Sebagai Wakil Tuhan, Standarisasi Hakim Agung Harus Tinggi
VIVA.co.id – Anggota Komisi III DPR RI dari Fraksi PPP Arsul Sani dalam diskusi Dialegtika Demokrasi dengan tema "Lembaga Peradilan di Pusaran Korupsi" mengatakan, Indonesia masih lemah dalam sistem reformasi peradilan.
"Negara yang peradilannya jauh lebih baik itu Ukraina. Sebab disana reformasi peradilannya jauh lebih berhasil dibandingkan reformasi politiknya. Di Ukraina mereka benar-benar memperhatikan sistem peradilan," ujarnya di Media Center DPR RI, Kamis 26 Mei 2016.
Ia menjelaskan, saat ini yang kita alami di Indonesia upaya peradilan itu baru di bagian tertentu dilakukan oleh peradilan.
"Upaya peradilan itu bukan sama sekali tidak dilakukan, saya melihat bahwa di bagian tertentu dari cetak biru dilakukan oleh peradilan.

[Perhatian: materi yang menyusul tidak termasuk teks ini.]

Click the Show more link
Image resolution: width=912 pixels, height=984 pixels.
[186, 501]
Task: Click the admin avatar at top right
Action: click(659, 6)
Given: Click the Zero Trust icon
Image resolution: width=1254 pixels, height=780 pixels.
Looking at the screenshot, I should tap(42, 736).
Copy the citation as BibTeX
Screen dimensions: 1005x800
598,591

Sistem administrasi bidang peradilannya oke, tapi reformasi baru sebatas administrasi terkait pelayanan publik. Dari sisi kultural belum berhasil di reformasi," ujar Politisi PPP ini.

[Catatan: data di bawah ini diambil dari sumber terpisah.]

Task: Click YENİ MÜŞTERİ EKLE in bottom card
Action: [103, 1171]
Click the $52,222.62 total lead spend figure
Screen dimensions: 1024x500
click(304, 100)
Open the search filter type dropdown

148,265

Ia menjelaskan, di Mahkamah Agung reformasi kultural sangat lemah sekali.
"Kalau kita di DPR sendiri, kita dilihat anggota DPR sebagai mahkamah yang memecat anggotanya sering terjadi. Hakim Agung yang ketahuan makan malam dengan orang yang akan disidangkan jarang kita lihat di non aktifkan. Itu yang belum kita lihat, malah dibela. Selama ini baru pindah kamar," ujarnya.
Ia berharap, memperbaiki kinerja Hakim Agung, perbaiki dari segi perilaku. Ia bahkan meminta dilakukan penilaian kinerjanya.

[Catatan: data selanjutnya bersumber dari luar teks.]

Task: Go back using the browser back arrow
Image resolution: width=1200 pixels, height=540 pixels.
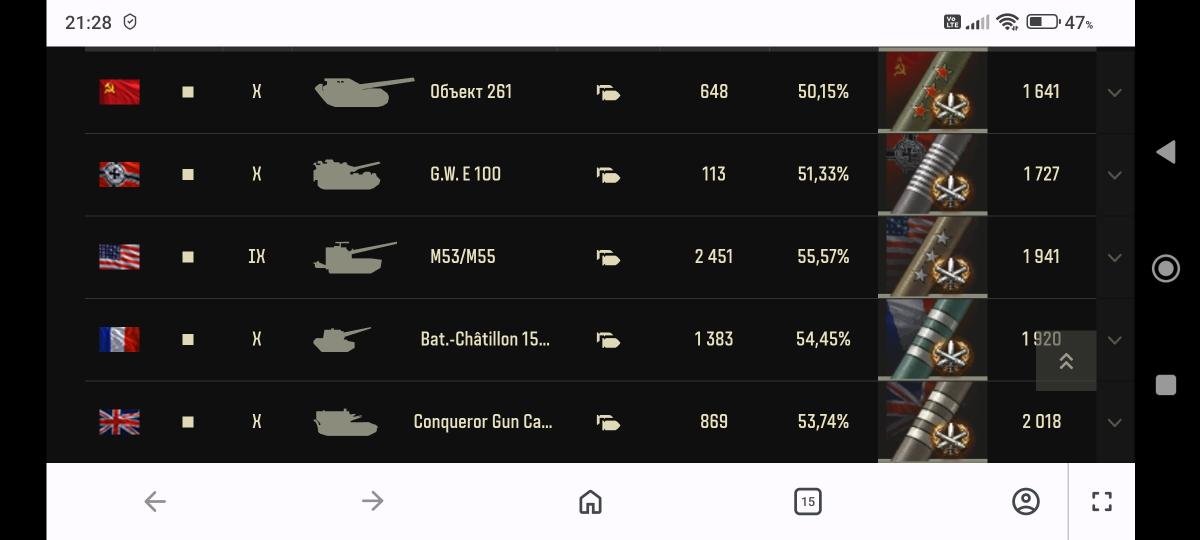Action: [154, 501]
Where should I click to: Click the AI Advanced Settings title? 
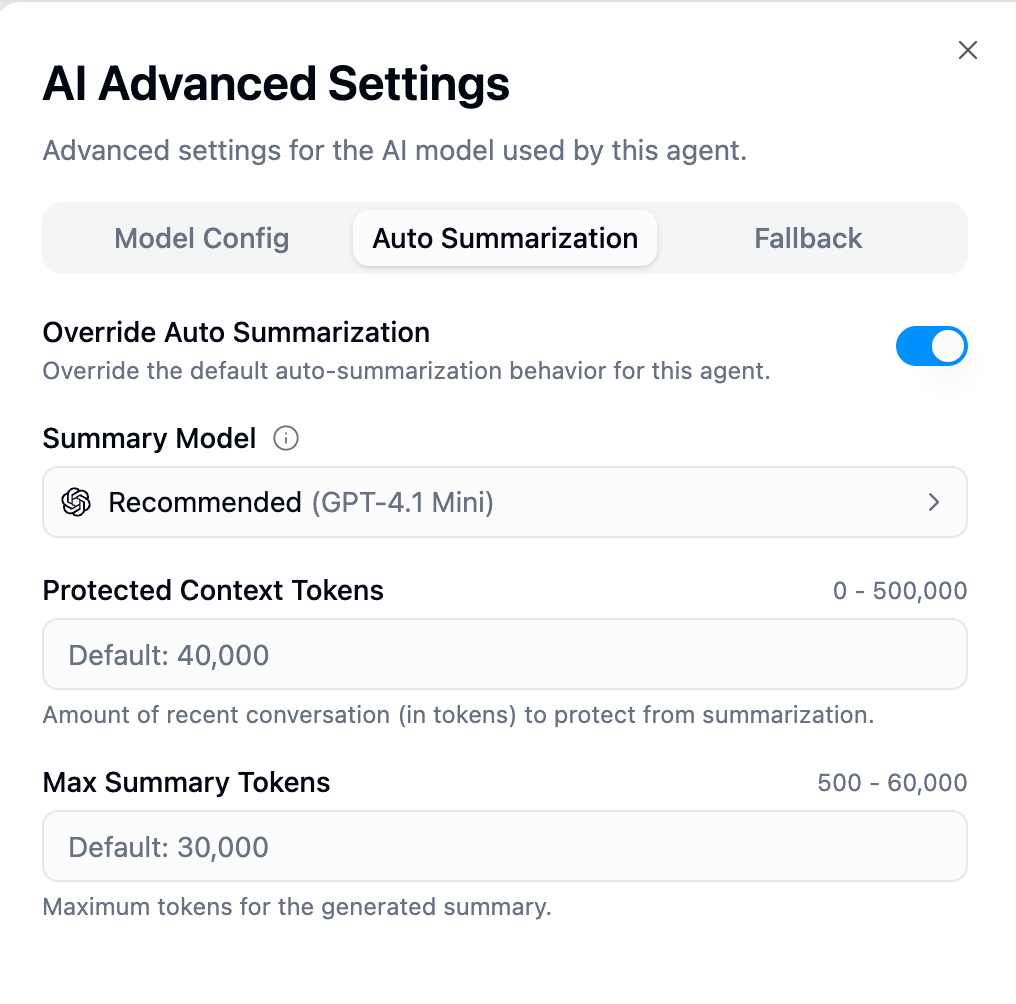(x=275, y=85)
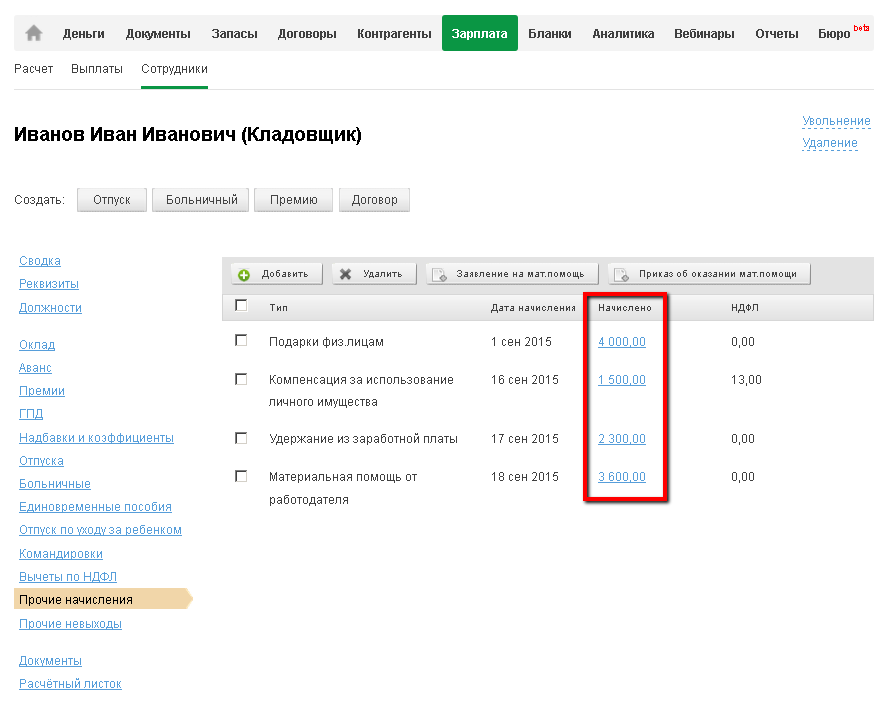The image size is (887, 701).
Task: Toggle the select-all checkbox in table header
Action: [241, 306]
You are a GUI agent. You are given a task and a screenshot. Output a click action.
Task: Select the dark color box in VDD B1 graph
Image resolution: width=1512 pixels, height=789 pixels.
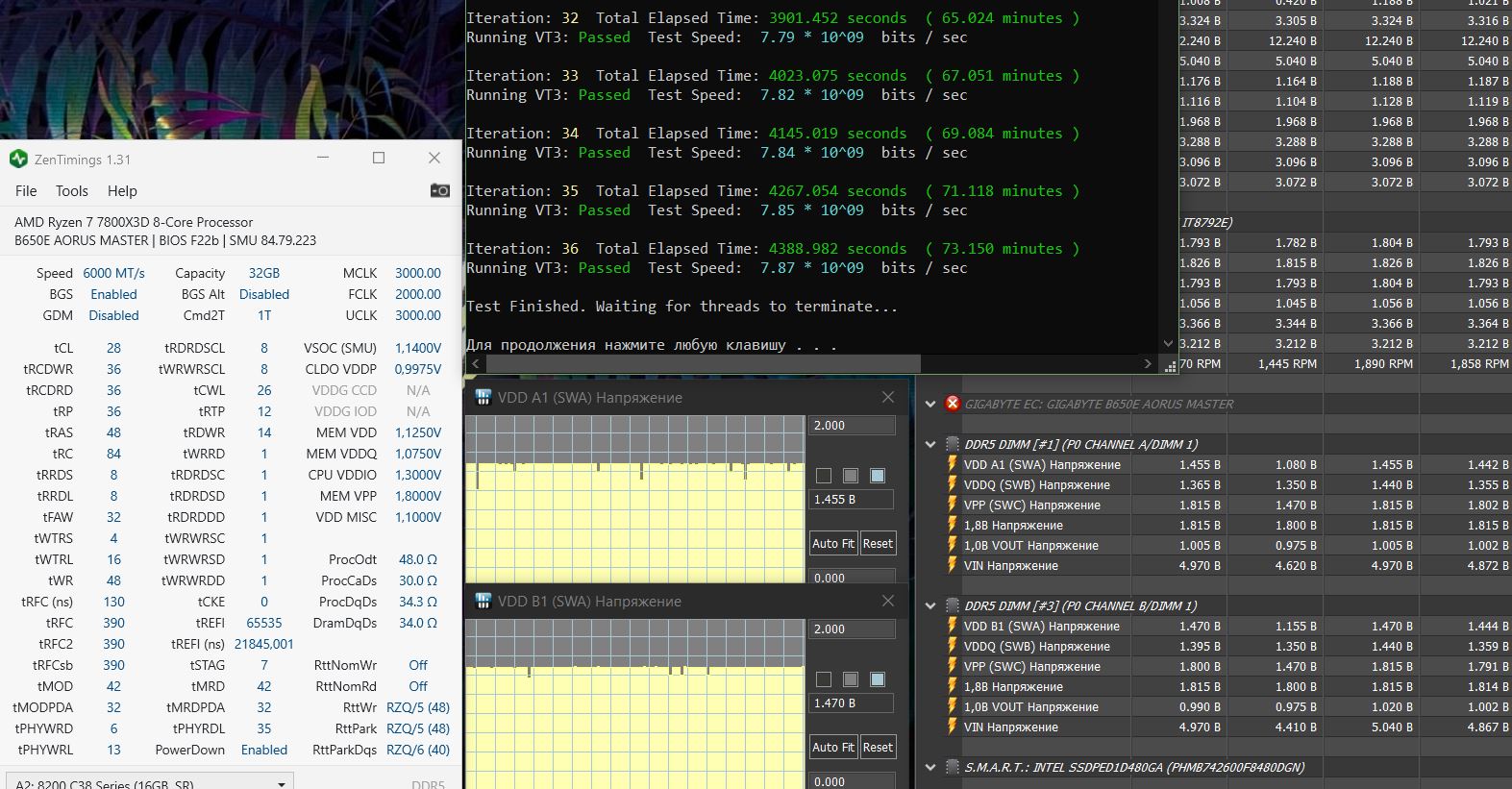[824, 679]
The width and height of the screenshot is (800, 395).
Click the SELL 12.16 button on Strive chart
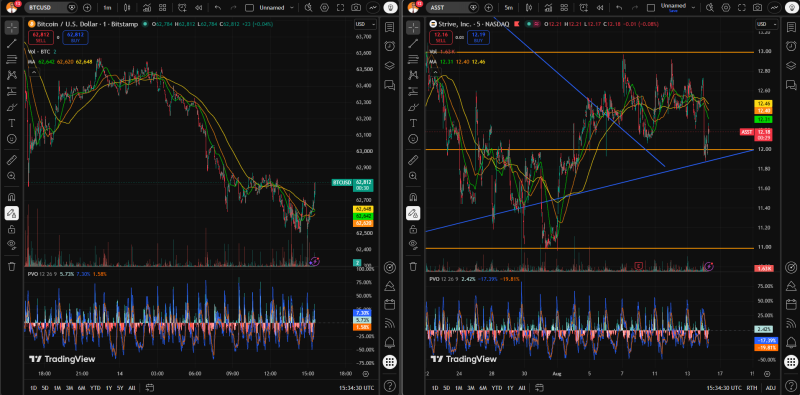tap(442, 37)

"Tentunya evakuasi ini dilakukan oleh yudisial, untuk menjaga martabat Kehakiman. Harus transparan dan indepensinya dikuatkan. Memperbaiki kinerja tentunya terkait standar etik yang lebih tinggi. Hakim Agung adalah wakil Tuhan, kalau kita cuma wakil rakyat," katanya. (Webtorial)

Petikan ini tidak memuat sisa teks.